症例報告Case reports

13、4年続く坐骨神経痛と
膝裏の痛み

【50代男性】

主訴

13、4年続く『坐骨神経痛』がある。

40代の頃から常に左の殿部からハムストリングスまでが痛む。酷い時は痺れが続く事もある。

特に膝裏が痛む。膝裏の中が痛い様な感覚がある。鋭い痛みというよりも鈍痛が常々膝裏にある。

職業がレスキュー隊であり、トレーニングを日常的に行うが、この症状が出てからは下半身のトレーニングが出来ない状態が続いている。

上半身のみのトレーニングを行なっている。追い込んでトレーニングが出来ない事が辛い。

整形外科や鍼灸院など、治療という治療は沢山受けたが改善が無い為、半ば諦めている。

この度、当院患者様の熱い紹介によりご来院して頂くことになりました。

視診・触診

表面上の視診では特に異常はなく、触診では腰部から下腿まで全体的に筋緊張が診られました。

うつ伏せ状態の時に股関節の屈曲短縮やハムストリングスの短縮を嫌がる態勢を取っていた為、無意識に伸ばしている筋肉を疑いつつ鍼治療中心の治療を行いました。

治療

長年の症状かつ仕事環境などを考え、初回は下半身のポイントに対して『筋浮腫の除去』を目指しました。

長年の症状がある場合は筋浮腫が邪魔をしてポイントに鍼が当たりにくくなる為無理な刺激量を回避しつつ2回目以降の響きによる治療を計画し、治療を行いました。

1回目:細めの鍼にて広範囲に治療を行いました。感覚も鈍い状態。

2回目:予想通り症状改善には至っていませんが、触診&刺鍼では前回以上の響き感覚を得られました。0,2ミリの鍼を使い、ポイント刺激を行いました。『認知覚』を感じ責任トリガーへのアプローチを行う事が出来ました。

3回目:長年続いた症状に変化が出て、痺れ感覚や運動しても大丈夫な様な身体の状態を感じる様になる。この頃から運動指導などを開始。

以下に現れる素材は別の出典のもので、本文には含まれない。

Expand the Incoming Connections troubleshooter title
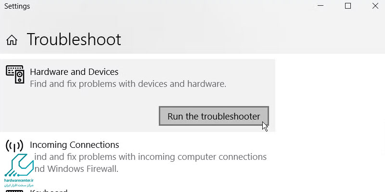(x=74, y=144)
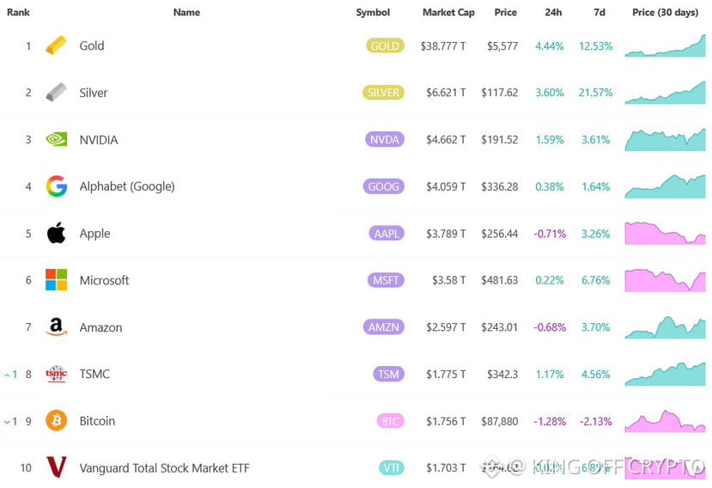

4回目:疼痛がほぼ改善し、今まで出来なかった下半身トレーニングを開始。追い込んで筋力トレーニングが可能になりました。

衰えた筋肉を復活させ、『また現場に戻るぞ!』と気合が入っております。現在メンテナンス治療中。。。

まとめ

長年の症状には必ず『今まで治療していない盲点』を見つけて治療する事が重要です。

今回のケースでは腰部緊張が強く股関節前面から側面にかけての①大腿筋膜張筋②小殿筋が引き金になりハムストリングスなどの緊張が強く出ておりました。

同時に『膝裏の鈍痛』に関しては珍しいのですが下腿三頭筋である腓腹筋の『大腿骨付着部』に対してアプローチを行いました。

この部分には膝裏の鈍痛の認知覚が得られ疼痛が消失しました。

症状が強い人ほど施術者サイドからすると『1回の治療で効果をださなくては』と思いがちです。しかし、長年の症状ほど計画的に症状処理をしていかないと治るものも治らなくなります。

今回は筋浮腫が強かった為初回の治療では『次回鍼が響く様になる環境作り』をメインに行い2回目、3回目でダイレクトに治療し良い結果に繋がりました。